My mom absolutely loved Christmas. She loved a lit Christmas tree and the different holiday specials on television.
She loved it when we watched the Yule Log together on Christmas Eve, enjoying music and opening presents. Mom took great care choosing gifts, always trying to get you something you both wanted and truly needed.
Mom also loved getting me tacky gag gifts and I did the same in return, both of us always trying to top each other.
She had asked the doctor if she would live to see Christmas and he told her flatly, “no.” She turned to me after he left the room and told me not to pay his bill.
That’s the way we were. We liked to laugh, no matter how bad the adversities we were facing.
I can’t imagine what that must have been like for her, knowing that she would never see another Christmas; that the calendar was working against her. And so that was how we coped with it, with humor.
Shortly after she found out that her time was running out she asked me to stick by her, that maybe together we could make sure she lasted three more months until Christmas.
At the same time, she was also really ticked off because she loved Don Johnson, and he had a new television show coming on called “Blood & Oil” and she desperately wanted to see it.
But she knew that she’d never see how it turned out. “Will you watch it for me?” she asked me.
How could I say no? I promised her that I would watch every episode, every year, for as long as it was on.
As far as deathbed promises go, promising to watch Don Johnson was easy.
But helping her make it all the way to Christmas was something different. I told her to stay strong and I'd try my best to help her, but she was fading rapidly, day by day.

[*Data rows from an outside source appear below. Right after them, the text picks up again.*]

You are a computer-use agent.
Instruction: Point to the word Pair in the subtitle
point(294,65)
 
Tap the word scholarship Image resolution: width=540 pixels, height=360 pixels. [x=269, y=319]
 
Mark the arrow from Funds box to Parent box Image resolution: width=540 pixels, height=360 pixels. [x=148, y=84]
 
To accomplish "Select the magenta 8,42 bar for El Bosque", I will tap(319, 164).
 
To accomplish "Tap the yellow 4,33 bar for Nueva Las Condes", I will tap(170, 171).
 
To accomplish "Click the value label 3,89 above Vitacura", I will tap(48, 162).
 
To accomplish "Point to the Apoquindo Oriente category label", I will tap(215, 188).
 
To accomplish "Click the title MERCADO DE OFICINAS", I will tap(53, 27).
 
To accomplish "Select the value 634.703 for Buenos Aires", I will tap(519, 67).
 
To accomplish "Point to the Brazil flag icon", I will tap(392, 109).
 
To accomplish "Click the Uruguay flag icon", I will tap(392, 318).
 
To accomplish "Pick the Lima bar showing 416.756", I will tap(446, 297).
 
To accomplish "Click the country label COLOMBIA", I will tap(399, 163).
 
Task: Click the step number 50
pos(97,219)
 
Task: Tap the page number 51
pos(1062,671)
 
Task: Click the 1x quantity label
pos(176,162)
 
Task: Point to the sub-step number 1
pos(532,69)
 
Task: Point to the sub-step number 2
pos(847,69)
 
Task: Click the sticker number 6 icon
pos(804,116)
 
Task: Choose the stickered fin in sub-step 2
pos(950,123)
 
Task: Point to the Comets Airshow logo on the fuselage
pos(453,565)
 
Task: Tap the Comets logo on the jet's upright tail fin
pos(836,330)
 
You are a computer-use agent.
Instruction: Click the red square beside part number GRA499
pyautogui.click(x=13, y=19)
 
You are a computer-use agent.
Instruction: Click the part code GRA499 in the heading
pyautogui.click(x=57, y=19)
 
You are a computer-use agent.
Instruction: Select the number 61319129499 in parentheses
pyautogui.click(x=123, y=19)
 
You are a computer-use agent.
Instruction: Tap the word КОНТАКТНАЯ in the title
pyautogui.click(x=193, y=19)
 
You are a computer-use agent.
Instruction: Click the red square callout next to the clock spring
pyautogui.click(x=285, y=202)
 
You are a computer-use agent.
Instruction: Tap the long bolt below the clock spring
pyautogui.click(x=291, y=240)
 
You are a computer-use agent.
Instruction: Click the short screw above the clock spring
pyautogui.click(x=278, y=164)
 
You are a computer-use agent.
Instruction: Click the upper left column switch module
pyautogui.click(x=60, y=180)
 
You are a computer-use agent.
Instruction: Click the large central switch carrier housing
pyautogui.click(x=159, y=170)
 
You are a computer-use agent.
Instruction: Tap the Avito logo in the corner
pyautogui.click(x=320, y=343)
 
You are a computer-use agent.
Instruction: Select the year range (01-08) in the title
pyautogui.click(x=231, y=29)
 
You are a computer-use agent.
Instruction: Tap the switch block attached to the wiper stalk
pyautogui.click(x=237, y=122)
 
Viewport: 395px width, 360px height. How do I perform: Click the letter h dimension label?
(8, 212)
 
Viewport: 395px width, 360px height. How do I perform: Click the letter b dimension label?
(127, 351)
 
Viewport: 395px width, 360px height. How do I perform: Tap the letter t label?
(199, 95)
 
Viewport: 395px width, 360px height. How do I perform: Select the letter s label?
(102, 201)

So the next day my wife Josephine and I went Christmas shopping. We brought wrapping paper from home (mom had a closet perpetually full of paper and bows) and wrapped her gifts in the parking lot.
Her face lit up when we walked into her room, our arms full of Christmas presents. There was plenty of hugging and kissing and crying.
She burst out laughing when she unwrapped the 2016 Calendar I’d gotten her. I’m so glad we shared a wicked sense of humor.
I brought my laptop and played the Yule Log, and we sat around listening to Christmas music, savoring every single minute.
And so, I kept my promise. She made it to Christmas, which we celebrated that year on September 8. Mom passed away just 17 days later on September 25.
Don Johnson’s show didn’t fare much better, lasting just ten dreadful episodes before expiring in January of the next year. I kept that promise as well, and watched every one of those awful episodes.
I’m glad we took the time to celebrate that day, because even though Christmas is officially on December 25, you can celebrate it any day you want.
We don’t have to wait until Christmas to be kind to each other. We don’t have to wait until Christmas to be charitable.
In that regard, every day is Christmas and we can celebrate its spirit throughout the year. Christmas Day is just that big old reminder that we all need on occasion.
As this will be my last column published this year, I’d like to finish off by wishing all of you a Happy New Year and a happy, healthy 2019. May it be a year of peace for us all, one filled with less tension and conflict than the one we’re putting behind us.